Cumulative Live Birth Rates After Cleavage-stage Versus Blastocyst-stage Embryo Transfer (CLBR-CBSET)
Infertility
About this trial
This is an interventional treatment trial for Infertility focused on measuring Cumulative live birth rates, cleavage-stage embryo transfer, blastocyst transfer
Eligibility Criteria
Inclusion criteria:
- Women aged ≥20 and ≤40 years.
- Women with the number of transferrable cleavage embryos ≥ 3;
- Women undergoing their first or second cycle of IVF or ICSI.
Exclusion criteria
- Women who have been diagnosed with uterine abnormalities (confirmed by three-dimensional ultrasonography or hysteroscopy), including malformed uterus (uterus unicornis, septate uterus or duplex uterus), submucous myoma, or intrauterine adhesion
- Women who plan to undergo In Vitro Maturation (IVM);
- Women who plan to undergo Preimplantation Genetic Diagnosis (PGD) /Preimplantation Genetic Screening (PGS).
- Women who have Women who have hydrosalpinx visible on ultrasound.
- Women who have experienced recurrent spontaneous abortions, defined as 2 or more previous pregnancy losses.
- Women who have been developed a "freeze-all" treatment plan for purpose of subsequent surgery, such as salpingectomy due to hydrosalpinx after oocytes retrieval.
- Women with contraindications to assisted reproductive technology and/or pregnancy, such as uncontrolled hypertension, symptomatic heart diseases, uncontrolled diabetes, undiagnosed liver disease or dysfunction (based on serum liver enzyme test results), undiagnosed renal disease or abnormal renal function, severe anemia, history of deep venous thrombosis, pulmonary embolus or cerebrovascular accident, history of or suspicious for cancer, undiagnosed vaginal bleeding.
Sites / Locations
- The First Affiliated Hospital of Anhui Medical University
- Shengjing Hospital of China Medical University
- The Third Affiliated Hospital of Guangzhou Medical University
- Guangxi Maternal and Child Health Hospital
- Henan Provincial People's Hospital
- The Third Affiliated Hospital of Zhengzhou University
- Clinical Center of Reproductive Medicine at the First Affiliated Hospital of Nanjing Medical University
- General Hospital of Ningxia Medical University
- Center for Reproductive Medicine, Shandong Provincial Hospital Affiliated to Shandong University
- Renji Hospital affiliated to Shanghai Jiaotong University School of Medicine
- Suzhou Municipal Hospital
Arms of the Study
Arm 1
Arm 2
Experimental
Experimental
blastocyst-stage embryo transfer group
cleavage-stage embryo transfer group
For subjects assigned to blastocyst-stage (D5/D6) embryo transfer group, all embryos will be cultured to D5 or D6. 1 blastocysts of the best quality will be transferred in fresh cycle on D5 or D6 after oocyte retrieval (D5 embryo will be the prior choice). The surplus embryos, if any, will be vitrified for future FET in case the fresh cycle does not result in a live birth. If a patient is at a high risk of OHSS, all embryos on D5 or D6 can be cryopreserved with vitrification for patient's safety. The FET cycle will be initiated on the second menstrual cycle after oocyte retrieval.

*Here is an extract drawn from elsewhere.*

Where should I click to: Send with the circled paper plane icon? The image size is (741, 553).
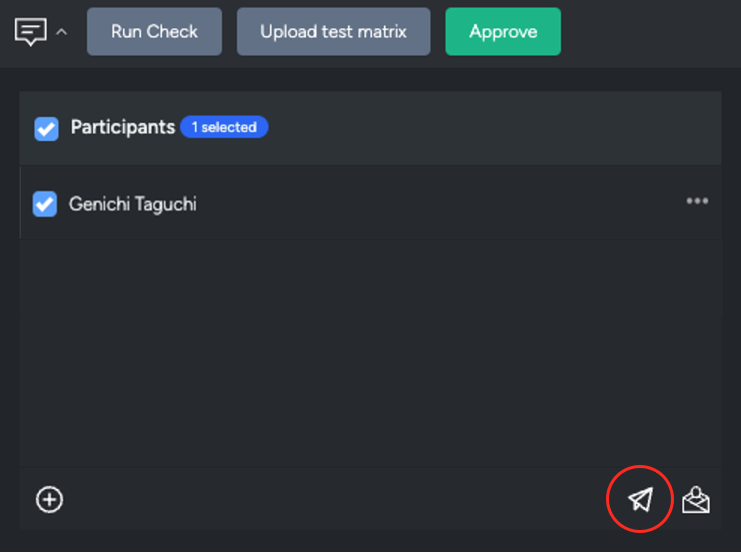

For subjects assigned to the cleavage-stage (D2/3) embryo transfer group, 1 cleavage embryos of the best quality will be transferred in fresh cycle on Day 2/3 after oocyte retrieval. The surplus embryos, if any, will be vitrified for future FET if the fresh cycle does not result in a live birth. If a patient is at a high risk of OHSS, all embryos on Day 2/3 are allowed to be cryopreserved with vitrification for patient's safety. The FET cycle will be initiated on the second menstrual cycle after oocyte retrieval.